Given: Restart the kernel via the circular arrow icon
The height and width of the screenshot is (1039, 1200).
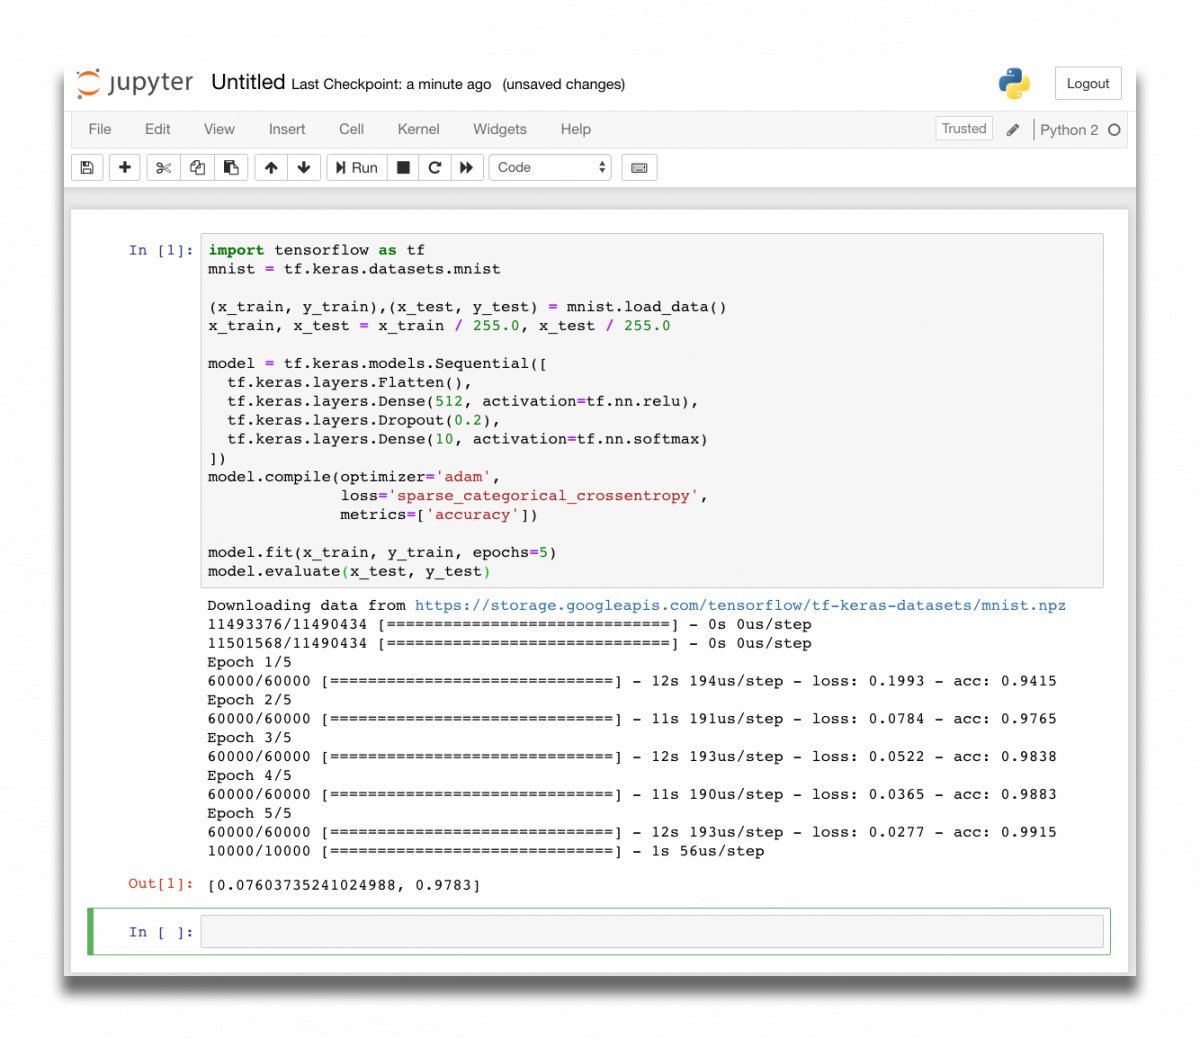Looking at the screenshot, I should pos(435,167).
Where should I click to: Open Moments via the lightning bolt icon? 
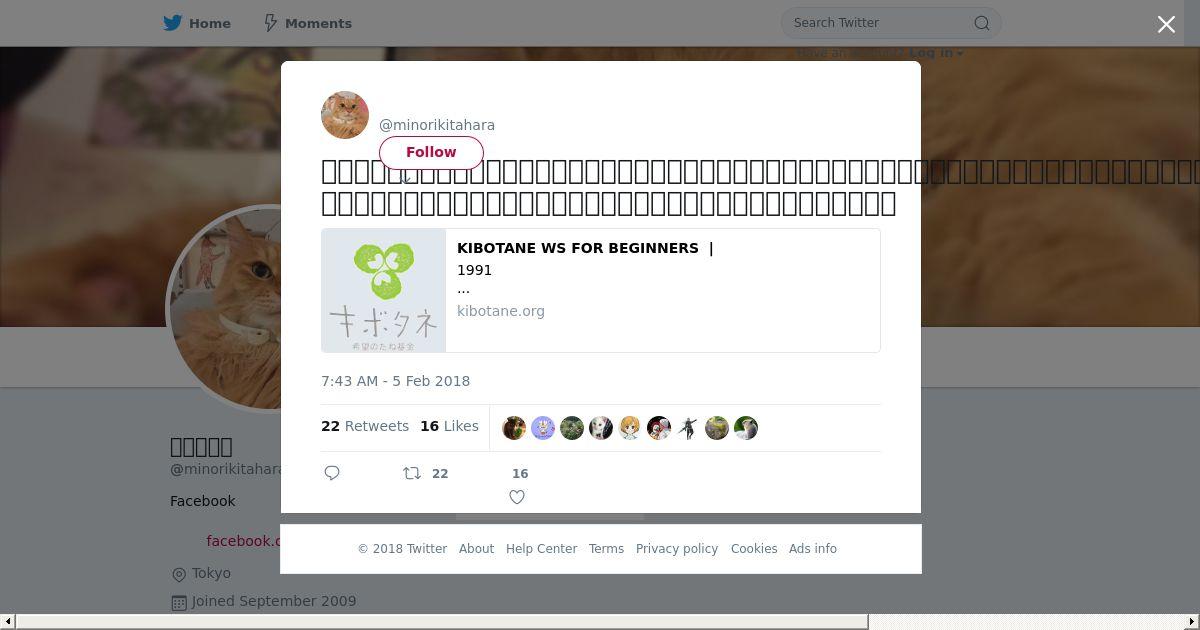270,23
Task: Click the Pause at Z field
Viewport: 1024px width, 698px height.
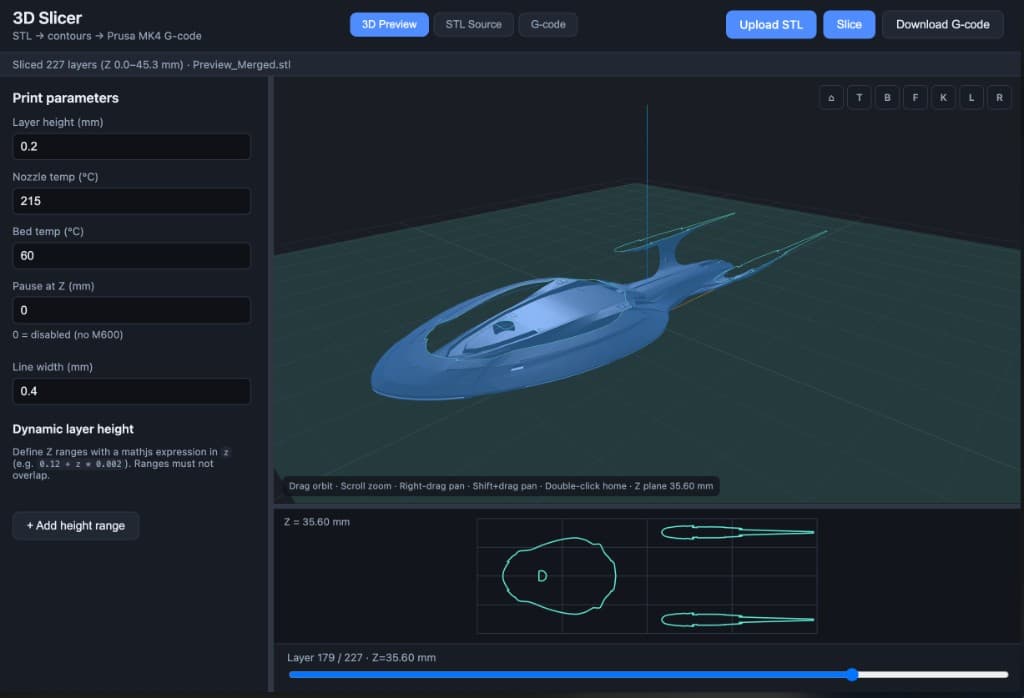Action: [x=131, y=310]

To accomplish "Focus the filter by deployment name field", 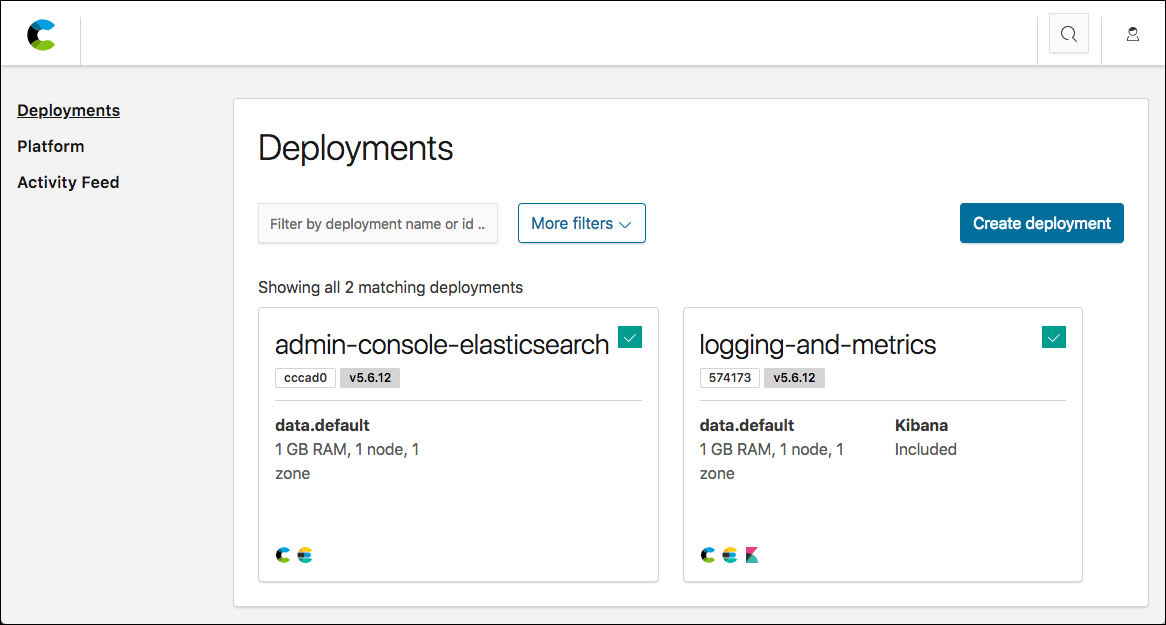I will (377, 223).
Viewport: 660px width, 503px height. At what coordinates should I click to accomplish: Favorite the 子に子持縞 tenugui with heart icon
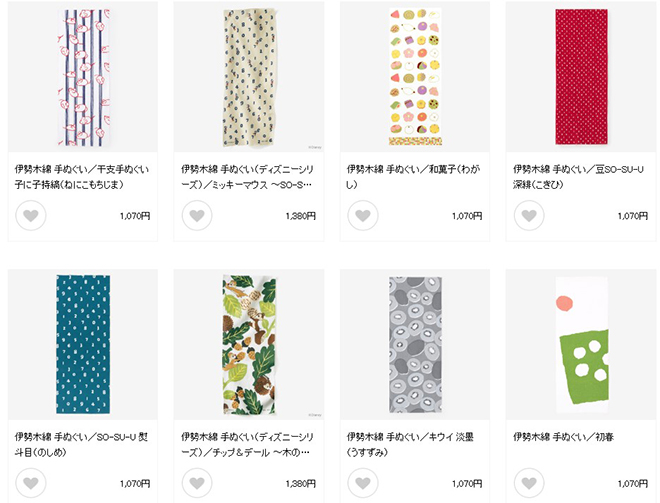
· · · ·
From the first line of the records through the line containing "Task: Click the Pause at Z field", please output exactly those lines and nothing more, leaving out the pictures.

Task solution.
Given: Restart the kernel via the circular arrow icon
The height and width of the screenshot is (1039, 1200).
Looking at the screenshot, I should pos(435,167).
Where should I click to: Open Moments via the lightning bolt icon? 
270,23
Task: Click the Pause at Z field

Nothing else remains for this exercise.